Supported Interpolation Methods

  • NearestNeighbor
  • Bilinear
  • BilinearExact (default)
  • Bicubic
  • MitchellNetravali
  • Lanczos2
  • Lanczos3

Usage Example

package main

import (
    "fmt"
    "github.com/ajdnik/imghash/v2"
)

func main() {
    // Create PHash with default settings
    phash, err := imghash.NewPHash()
    if err != nil {
        panic(err)
    }

    // Hash an image file
    hash, err := imghash.HashFile(phash, "photo.jpg")
    if err != nil {
        panic(err)
    }

    fmt.Printf("PHash: %v\n", hash)
}

With Custom Options

// Create PHash with custom DCT size and interpolation
phash, err := imghash.NewPHash(
    imghash.WithSize(64, 64),  // Larger DCT input
    imghash.WithInterpolation(imghash.Lanczos3),
)
if err != nil {
    panic(err)
}

hash, err := imghash.HashFile(phash, "photo.jpg")

With Weighted Distance

// Create PHash with custom per-byte weights
weights := []float64{1.0, 1.2, 1.5, 1.8, 2.0, 2.2, 2.5, 3.0}

phash, err := imghash.NewPHash(
    imghash.WithWeights(weights),
)
if err != nil {
    panic(err)
}

// Compare uses weighted Hamming distance
h1, _ := imghash.HashFile(phash, "image1.jpg")
h2, _ := imghash.HashFile(phash, "image2.jpg")

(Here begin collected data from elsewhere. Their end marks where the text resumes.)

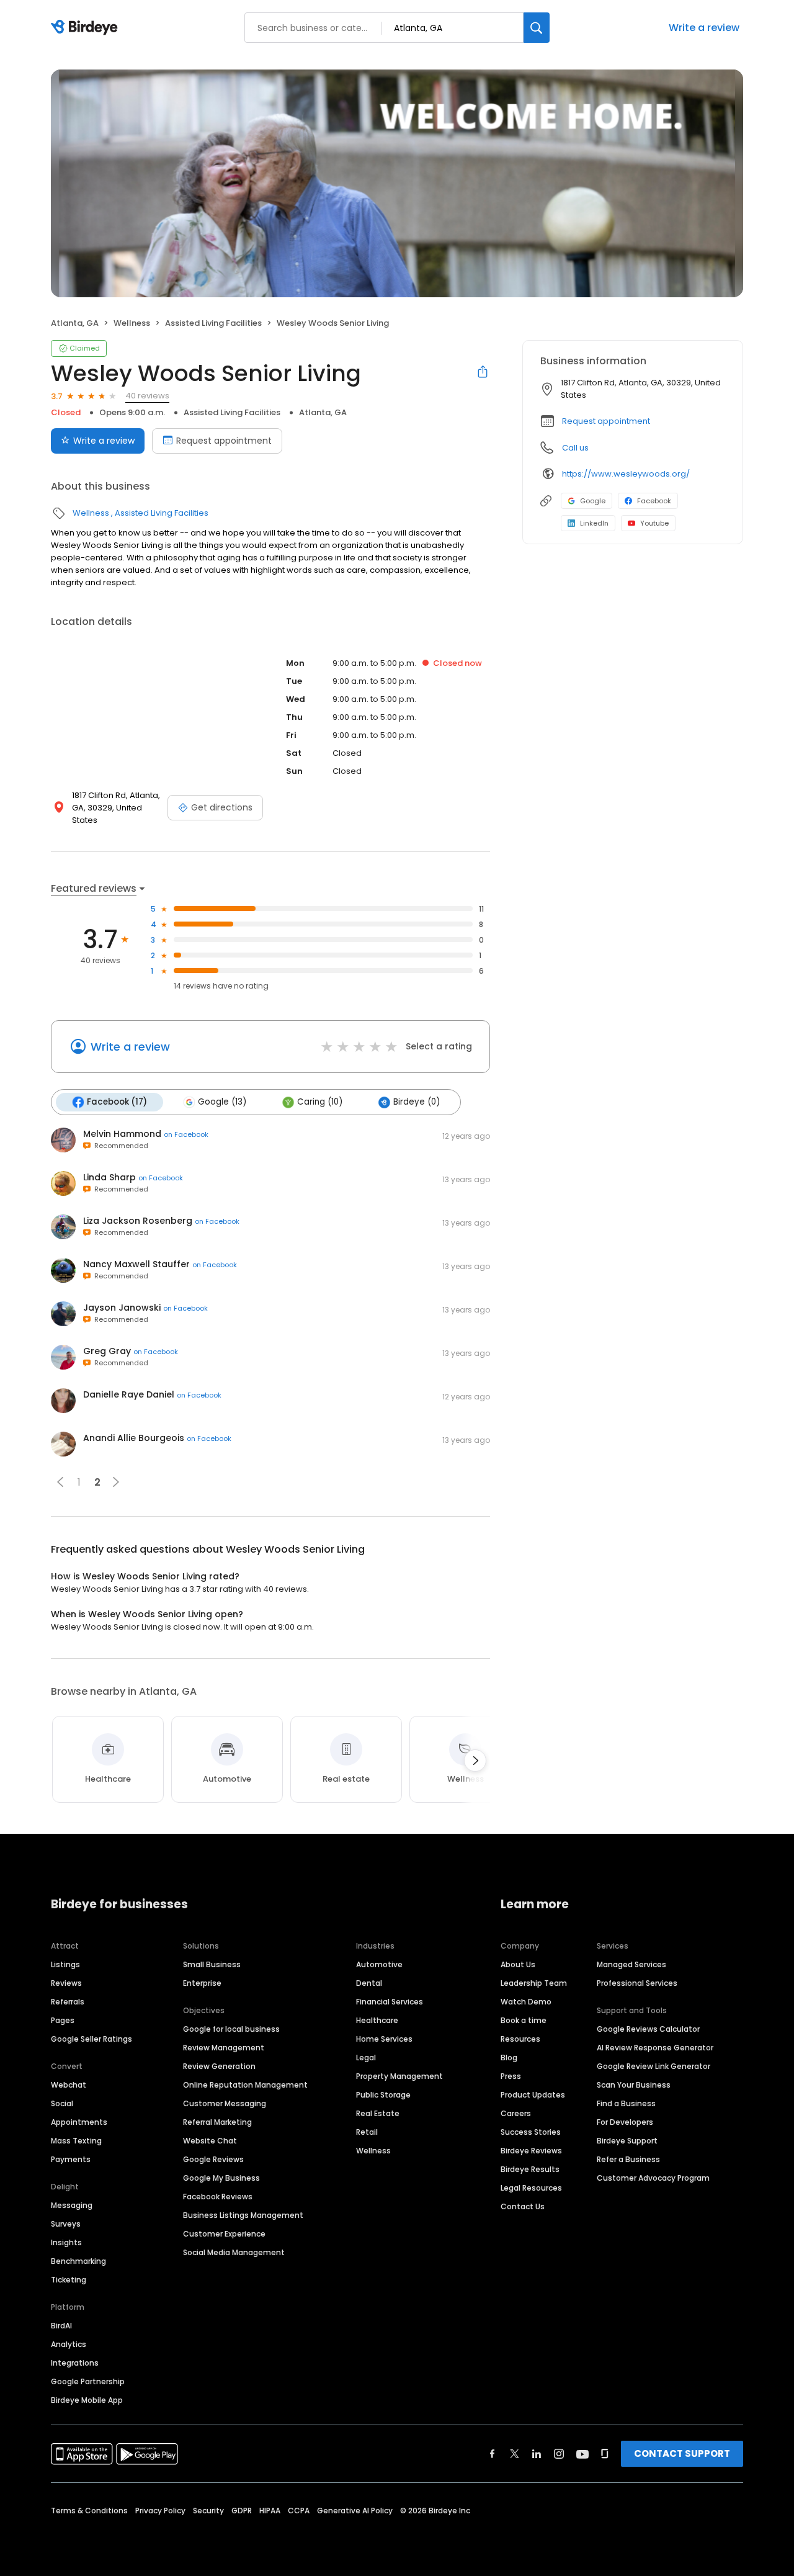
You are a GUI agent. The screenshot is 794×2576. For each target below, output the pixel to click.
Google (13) (222, 1102)
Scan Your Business (634, 2085)
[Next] (475, 1760)
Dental (369, 1983)
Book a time (523, 2020)
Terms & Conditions (89, 2510)
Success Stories (531, 2132)
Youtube (654, 523)
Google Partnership (88, 2381)
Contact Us (523, 2206)
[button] (60, 1482)
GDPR (241, 2510)
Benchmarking (78, 2261)
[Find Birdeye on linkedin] (537, 2454)
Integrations (75, 2363)
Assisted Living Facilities (213, 323)
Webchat (68, 2085)
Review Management (223, 2047)
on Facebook (186, 1134)
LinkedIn (594, 523)
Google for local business (231, 2029)
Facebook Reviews (217, 2196)
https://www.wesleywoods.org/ (626, 474)
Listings (65, 1964)
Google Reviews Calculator (648, 2029)
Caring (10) (319, 1102)
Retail (367, 2132)
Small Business (212, 1964)
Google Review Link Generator (653, 2066)
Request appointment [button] (606, 421)
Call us (575, 448)
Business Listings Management (243, 2215)
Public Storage (383, 2094)
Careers (516, 2113)
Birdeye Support (627, 2140)
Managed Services (631, 1964)
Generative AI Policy (355, 2510)
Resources (520, 2039)
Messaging (71, 2205)
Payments (71, 2159)
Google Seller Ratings (91, 2039)
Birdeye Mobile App (87, 2400)
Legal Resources (531, 2188)
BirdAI (61, 2325)
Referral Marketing (217, 2122)
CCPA (299, 2510)
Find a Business (626, 2103)
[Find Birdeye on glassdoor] (605, 2454)
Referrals (67, 2001)
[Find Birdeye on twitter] (514, 2454)
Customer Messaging (224, 2103)
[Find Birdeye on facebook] (492, 2454)
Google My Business (221, 2178)
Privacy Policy (160, 2510)
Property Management (399, 2076)
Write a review (704, 27)
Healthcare (377, 2020)
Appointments (79, 2122)
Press (511, 2076)
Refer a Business (628, 2159)
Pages (62, 2020)
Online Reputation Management (245, 2085)
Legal (366, 2057)
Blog (509, 2057)
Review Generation (219, 2066)
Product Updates (533, 2094)
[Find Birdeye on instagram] (559, 2454)
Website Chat (210, 2140)
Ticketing (68, 2279)
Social (62, 2103)
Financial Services (389, 2001)
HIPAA (269, 2510)
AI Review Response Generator (655, 2047)
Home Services (384, 2039)
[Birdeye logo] (86, 28)
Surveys (66, 2224)
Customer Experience (224, 2233)
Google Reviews (213, 2159)
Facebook (654, 501)
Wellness (132, 323)
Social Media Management (234, 2252)
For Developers (625, 2122)
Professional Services (637, 1983)
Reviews (66, 1983)
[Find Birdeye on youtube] (582, 2454)
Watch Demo (526, 2001)
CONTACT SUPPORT (682, 2453)
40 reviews (147, 396)
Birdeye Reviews (531, 2150)
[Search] (537, 27)
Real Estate (377, 2113)
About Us (518, 1964)
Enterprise (202, 1983)
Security (208, 2510)
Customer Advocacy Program (653, 2178)
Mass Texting (76, 2140)
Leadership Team (534, 1983)
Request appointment (224, 440)
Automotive (379, 1964)
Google (592, 501)
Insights (66, 2242)
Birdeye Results (530, 2169)
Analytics (68, 2344)
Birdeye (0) (416, 1102)
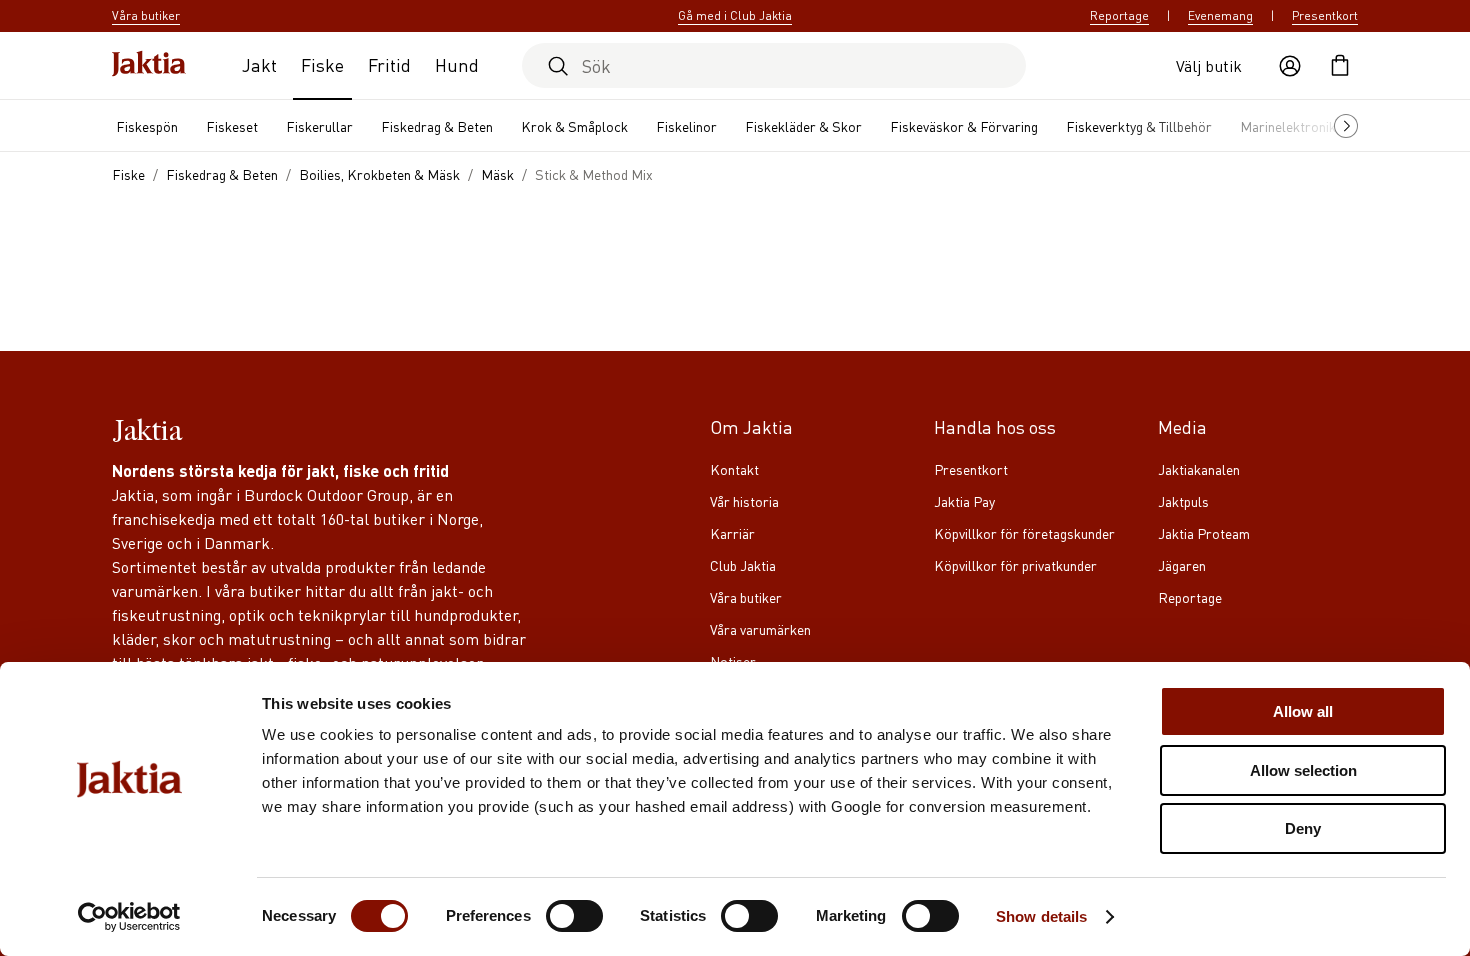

dist, err := phash.Compare(h1, h2)

Default Settings

  • Hash size: 64 bits (8 bytes)
  • Resize dimensions: 32×32 pixels
  • Interpolation: BilinearExact
  • DCT block: Top-left 8×8 coefficients (excluding DC)
  • Distance metric: Weighted Hamming distance
  • Default weights: All 1.0 (uniform weighting)

How It Works

The PHash algorithm:
  1. Resizes the image to 32×32 pixels
  2. Converts to grayscale
  3. Computes 2D Discrete Cosine Transform (DCT)
  4. Extracts top-left 8×8 DCT coefficients
  5. Removes the DC component (strongest frequency)
  6. Computes the mean of remaining coefficients
  7. Thresholds coefficients against the mean:
    • Sets bit to 1 if coefficient > mean
    • Sets bit to 0 if coefficient ≤ mean
  8. Produces a 64-bit binary hash
The DCT captures frequency information, making PHash robust to minor image modifications while remaining sensitive to structural changes.

Weighted Hamming Distance

PHash supports weighted Hamming distance, where each byte can have a different weight:
// Higher weights for more significant bytes
weights := []float64{
    1.0,  // Byte 0 (lowest frequencies)
    1.5,  // Byte 1
    2.0,  // Byte 2
    2.5,  // Byte 3
    3.0,  // Byte 4
    3.5,  // Byte 5
    4.0,  // Byte 6
    4.5,  // Byte 7 (highest frequencies)
}

phash, _ := imghash.NewPHash(imghash.WithWeights(weights))
This allows you to emphasize or de-emphasize certain frequency ranges based on your use case.

Comparison

PHash uses weighted Hamming distance by default:
phash, _ := imghash.NewPHash()

h1, _ := imghash.HashFile(phash, "original.jpg")
h2, _ := imghash.HashFile(phash, "modified.jpg")

dist, err := phash.Compare(h1, h2)
if err != nil {
    panic(err)
}

if dist < 15 {
    fmt.Println("Images are perceptually similar")
}

Performance Characteristics

  • Speed: Moderate (DCT computation required)
  • Memory: Low (64-bit hash)
  • Robustness: High for minor edits, compression
  • Rotation: Not rotation-invariant
  • Scaling: Robust to scaling

PHash vs. Other Algorithms

AlgorithmHash SizeSpeedRobustness
PHash64 bitsMediumHigh
Average Hash64 bitsVery FastLow
PDQ256 bitsMediumVery High
Block MeanVariableSlowVery High

References

PHash is not rotation-invariant. For rotation-robust hashing, consider RASH or Block Mean with rotation variants.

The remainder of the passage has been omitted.